What to produce: Write out the whole listing, matching it exactly.

*-*-*

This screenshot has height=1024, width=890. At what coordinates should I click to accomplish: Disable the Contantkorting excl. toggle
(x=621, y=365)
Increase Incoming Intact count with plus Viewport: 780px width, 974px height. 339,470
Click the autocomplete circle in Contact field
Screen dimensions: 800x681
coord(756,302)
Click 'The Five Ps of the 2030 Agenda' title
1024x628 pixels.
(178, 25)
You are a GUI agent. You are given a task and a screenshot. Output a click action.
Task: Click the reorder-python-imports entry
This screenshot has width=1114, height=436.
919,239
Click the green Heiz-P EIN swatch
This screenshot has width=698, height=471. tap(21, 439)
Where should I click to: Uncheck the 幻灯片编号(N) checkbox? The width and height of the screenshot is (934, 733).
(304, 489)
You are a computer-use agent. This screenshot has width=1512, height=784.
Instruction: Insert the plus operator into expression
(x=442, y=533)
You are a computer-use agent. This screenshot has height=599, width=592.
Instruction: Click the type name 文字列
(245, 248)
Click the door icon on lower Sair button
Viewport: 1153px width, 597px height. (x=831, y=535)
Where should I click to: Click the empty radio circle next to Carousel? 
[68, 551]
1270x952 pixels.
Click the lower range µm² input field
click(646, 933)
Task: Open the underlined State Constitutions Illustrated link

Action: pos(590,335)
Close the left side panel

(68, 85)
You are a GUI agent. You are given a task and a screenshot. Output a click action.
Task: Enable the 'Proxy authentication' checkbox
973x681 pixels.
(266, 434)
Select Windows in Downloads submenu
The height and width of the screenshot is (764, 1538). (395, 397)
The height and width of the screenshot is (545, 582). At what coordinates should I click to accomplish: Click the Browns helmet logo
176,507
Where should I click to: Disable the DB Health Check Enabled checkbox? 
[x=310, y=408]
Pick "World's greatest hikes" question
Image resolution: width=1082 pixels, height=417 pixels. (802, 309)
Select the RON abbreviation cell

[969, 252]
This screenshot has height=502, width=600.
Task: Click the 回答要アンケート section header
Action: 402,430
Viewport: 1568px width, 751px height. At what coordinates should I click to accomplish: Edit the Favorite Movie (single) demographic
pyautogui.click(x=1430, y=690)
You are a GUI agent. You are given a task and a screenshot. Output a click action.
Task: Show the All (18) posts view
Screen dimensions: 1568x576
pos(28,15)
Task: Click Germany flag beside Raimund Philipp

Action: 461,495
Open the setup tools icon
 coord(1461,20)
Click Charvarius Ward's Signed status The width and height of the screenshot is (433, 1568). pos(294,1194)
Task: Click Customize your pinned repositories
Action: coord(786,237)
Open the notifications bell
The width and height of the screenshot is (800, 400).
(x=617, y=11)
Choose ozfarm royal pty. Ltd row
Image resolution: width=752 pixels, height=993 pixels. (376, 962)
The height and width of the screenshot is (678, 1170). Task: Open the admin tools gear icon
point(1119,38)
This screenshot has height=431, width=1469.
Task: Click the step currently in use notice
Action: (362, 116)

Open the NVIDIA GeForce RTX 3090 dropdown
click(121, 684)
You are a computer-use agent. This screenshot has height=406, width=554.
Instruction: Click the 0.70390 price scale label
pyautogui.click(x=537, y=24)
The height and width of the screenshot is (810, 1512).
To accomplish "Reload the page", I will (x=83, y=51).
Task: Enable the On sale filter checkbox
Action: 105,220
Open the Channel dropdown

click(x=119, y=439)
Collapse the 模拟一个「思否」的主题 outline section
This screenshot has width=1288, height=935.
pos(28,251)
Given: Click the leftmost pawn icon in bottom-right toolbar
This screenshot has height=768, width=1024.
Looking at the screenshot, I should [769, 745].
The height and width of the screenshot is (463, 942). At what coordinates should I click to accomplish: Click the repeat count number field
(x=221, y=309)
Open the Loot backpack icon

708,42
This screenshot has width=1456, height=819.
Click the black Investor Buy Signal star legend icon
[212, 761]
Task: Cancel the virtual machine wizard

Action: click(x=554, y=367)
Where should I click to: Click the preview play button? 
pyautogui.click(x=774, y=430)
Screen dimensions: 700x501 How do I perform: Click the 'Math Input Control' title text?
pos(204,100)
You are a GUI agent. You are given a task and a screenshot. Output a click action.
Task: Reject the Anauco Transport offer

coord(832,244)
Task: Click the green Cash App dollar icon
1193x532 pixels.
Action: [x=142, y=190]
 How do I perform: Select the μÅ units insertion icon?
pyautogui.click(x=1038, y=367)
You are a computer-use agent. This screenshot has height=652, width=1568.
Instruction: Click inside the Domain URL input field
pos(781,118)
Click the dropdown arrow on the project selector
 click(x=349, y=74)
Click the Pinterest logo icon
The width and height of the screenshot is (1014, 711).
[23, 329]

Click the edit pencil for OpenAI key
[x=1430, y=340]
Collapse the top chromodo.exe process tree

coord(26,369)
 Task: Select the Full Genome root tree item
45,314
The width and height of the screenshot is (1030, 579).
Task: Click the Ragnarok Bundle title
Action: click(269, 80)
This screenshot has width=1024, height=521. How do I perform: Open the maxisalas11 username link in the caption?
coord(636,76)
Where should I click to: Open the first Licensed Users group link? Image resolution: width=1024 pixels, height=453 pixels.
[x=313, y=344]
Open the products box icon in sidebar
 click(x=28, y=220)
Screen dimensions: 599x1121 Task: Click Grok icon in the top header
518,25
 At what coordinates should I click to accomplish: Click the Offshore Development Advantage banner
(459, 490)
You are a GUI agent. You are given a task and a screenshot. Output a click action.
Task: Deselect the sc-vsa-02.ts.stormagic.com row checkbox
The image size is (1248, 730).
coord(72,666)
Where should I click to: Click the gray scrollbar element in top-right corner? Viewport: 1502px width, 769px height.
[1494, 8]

*-*-*

Answer to the problem:
This screenshot has height=1024, width=890. At what coordinates should I click to accomplish: Disable the Contantkorting excl. toggle
(x=621, y=365)
Increase Incoming Intact count with plus Viewport: 780px width, 974px height. 339,470
Click the autocomplete circle in Contact field
Screen dimensions: 800x681
coord(756,302)
Click 'The Five Ps of the 2030 Agenda' title
1024x628 pixels.
(178, 25)
You are a GUI agent. You are given a task and a screenshot. Output a click action.
Task: Click the reorder-python-imports entry
This screenshot has width=1114, height=436.
919,239
Click the green Heiz-P EIN swatch
This screenshot has width=698, height=471. tap(21, 439)
Where should I click to: Uncheck the 幻灯片编号(N) checkbox? The width and height of the screenshot is (934, 733).
(304, 489)
You are a computer-use agent. This screenshot has width=1512, height=784.
Instruction: Insert the plus operator into expression
(x=442, y=533)
You are a computer-use agent. This screenshot has height=599, width=592.
Instruction: Click the type name 文字列
(245, 248)
Click the door icon on lower Sair button
Viewport: 1153px width, 597px height. (x=831, y=535)
Where should I click to: Click the empty radio circle next to Carousel? 
[68, 551]
1270x952 pixels.
Click the lower range µm² input field
click(646, 933)
Task: Open the underlined State Constitutions Illustrated link

Action: pos(590,335)
Close the left side panel

(68, 85)
You are a GUI agent. You are given a task and a screenshot. Output a click action.
Task: Enable the 'Proxy authentication' checkbox
973x681 pixels.
(266, 434)
Select Windows in Downloads submenu
The height and width of the screenshot is (764, 1538). (395, 397)
The height and width of the screenshot is (545, 582). At what coordinates should I click to accomplish: Click the Browns helmet logo
176,507
Where should I click to: Disable the DB Health Check Enabled checkbox? 
[x=310, y=408]
Pick "World's greatest hikes" question
Image resolution: width=1082 pixels, height=417 pixels. (802, 309)
Select the RON abbreviation cell

[969, 252]
This screenshot has height=502, width=600.
Task: Click the 回答要アンケート section header
Action: 402,430
Viewport: 1568px width, 751px height. At what coordinates should I click to accomplish: Edit the Favorite Movie (single) demographic
pyautogui.click(x=1430, y=690)
You are a GUI agent. You are given a task and a screenshot. Output a click action.
Task: Show the All (18) posts view
Screen dimensions: 1568x576
pos(28,15)
Task: Click Germany flag beside Raimund Philipp

Action: 461,495
Open the setup tools icon
 coord(1461,20)
Click Charvarius Ward's Signed status The width and height of the screenshot is (433, 1568). pos(294,1194)
Task: Click Customize your pinned repositories
Action: coord(786,237)
Open the notifications bell
The width and height of the screenshot is (800, 400).
(x=617, y=11)
Choose ozfarm royal pty. Ltd row
Image resolution: width=752 pixels, height=993 pixels. (376, 962)
The height and width of the screenshot is (678, 1170). Task: Open the admin tools gear icon
point(1119,38)
This screenshot has height=431, width=1469.
Task: Click the step currently in use notice
Action: (362, 116)

Open the NVIDIA GeForce RTX 3090 dropdown
click(121, 684)
You are a computer-use agent. This screenshot has height=406, width=554.
Instruction: Click the 0.70390 price scale label
pyautogui.click(x=537, y=24)
The height and width of the screenshot is (810, 1512).
To accomplish "Reload the page", I will (x=83, y=51).
Task: Enable the On sale filter checkbox
Action: 105,220
Open the Channel dropdown

click(x=119, y=439)
Collapse the 模拟一个「思否」的主题 outline section
This screenshot has width=1288, height=935.
pos(28,251)
Given: Click the leftmost pawn icon in bottom-right toolbar
This screenshot has height=768, width=1024.
Looking at the screenshot, I should [769, 745].
The height and width of the screenshot is (463, 942). At what coordinates should I click to accomplish: Click the repeat count number field
(x=221, y=309)
Open the Loot backpack icon

708,42
This screenshot has width=1456, height=819.
Click the black Investor Buy Signal star legend icon
[212, 761]
Task: Cancel the virtual machine wizard

Action: click(x=554, y=367)
Where should I click to: Click the preview play button? 
pyautogui.click(x=774, y=430)
Screen dimensions: 700x501 How do I perform: Click the 'Math Input Control' title text?
pos(204,100)
You are a GUI agent. You are given a task and a screenshot. Output a click action.
Task: Reject the Anauco Transport offer

coord(832,244)
Task: Click the green Cash App dollar icon
1193x532 pixels.
Action: [x=142, y=190]
 How do I perform: Select the μÅ units insertion icon?
pyautogui.click(x=1038, y=367)
You are a computer-use agent. This screenshot has height=652, width=1568.
Instruction: Click inside the Domain URL input field
pos(781,118)
Click the dropdown arrow on the project selector
 click(x=349, y=74)
Click the Pinterest logo icon
The width and height of the screenshot is (1014, 711).
[23, 329]

Click the edit pencil for OpenAI key
[x=1430, y=340]
Collapse the top chromodo.exe process tree

coord(26,369)
 Task: Select the Full Genome root tree item
45,314
The width and height of the screenshot is (1030, 579).
Task: Click the Ragnarok Bundle title
Action: click(269, 80)
This screenshot has width=1024, height=521. How do I perform: Open the maxisalas11 username link in the caption?
coord(636,76)
Where should I click to: Open the first Licensed Users group link? Image resolution: width=1024 pixels, height=453 pixels.
[x=313, y=344]
Open the products box icon in sidebar
 click(x=28, y=220)
Screen dimensions: 599x1121 Task: Click Grok icon in the top header
518,25
 At what coordinates should I click to accomplish: Click the Offshore Development Advantage banner
(459, 490)
You are a GUI agent. You are given a task and a screenshot. Output a click action.
Task: Deselect the sc-vsa-02.ts.stormagic.com row checkbox
The image size is (1248, 730).
coord(72,666)
Where should I click to: Click the gray scrollbar element in top-right corner? Viewport: 1502px width, 769px height.
[1494, 8]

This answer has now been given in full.